**Textblock:**
++++
22 Jahre hat Susanne Schmidt das Landgasthaus „Op de Hüh“ in Aegidienberg geführt. Ende Oktober hat die 61-Jährige den Betrieb eingestellt. Obgleich mehrere Gründe zum Aus beigetragen haben, ist der Mangel an personeller Unterstützung ausschlaggebend. Susanne Schmidt ist seit 40 Jahren als Gastronomin tätig. Das Landgasthaus hatte sie im Dezember 1999 mit Ehemann Jens eröffnet. Nach dem Tod ihres Mannes hatte sie sich entschieden, den Betrieb trotz des schmerzlichen Verlustes weiterzuführen. Mit der Hilfe ihrer beiden erwachsenen Kinder Louisa und Jan sowie mehrerer langjähriger Mitarbeiter gelang es ihr, das zu behalten, was über Jahrzehnte ihr Lebensinhalt war. Der Personalmangel, insbesondere an den Wochenenden, war bereits zuvor eine ständige Herausforderung.
++++
**Bereitgestellte Daten:**

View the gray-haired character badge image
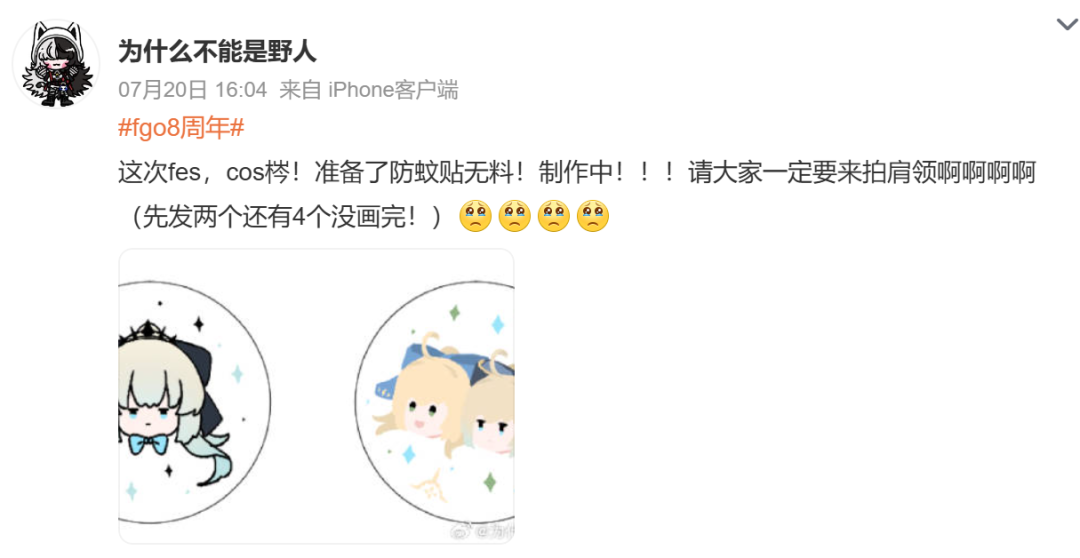 [x=195, y=403]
++++
**Ziel:**
Bearbeite den Text über das Landgasthaus: Gib ihn ab der Stelle mit „22 Jahre hat“ wieder und höre nach „eine ständige Herausforderung.“ auf. Ersetze dabei „Landgasthaus“ durch „Gasthaus“.

**Vollständige Antwort:**
22 Jahre hat Susanne Schmidt das Gasthaus „Op de Hüh“ in Aegidienberg geführt. Ende Oktober hat die 61-Jährige den Betrieb eingestellt. Obgleich mehrere Gründe zum Aus beigetragen haben, ist der Mangel an personeller Unterstützung ausschlaggebend. Susanne Schmidt ist seit 40 Jahren als Gastronomin tätig. Das Gasthaus hatte sie im Dezember 1999 mit Ehemann Jens eröffnet. Nach dem Tod ihres Mannes hatte sie sich entschieden, den Betrieb trotz des schmerzlichen Verlustes weiterzuführen. Mit der Hilfe ihrer beiden erwachsenen Kinder Louisa und Jan sowie mehrerer langjähriger Mitarbeiter gelang es ihr, das zu behalten, was über Jahrzehnte ihr Lebensinhalt war. Der Personalmangel, insbesondere an den Wochenenden, war bereits zuvor eine ständige Herausforderung.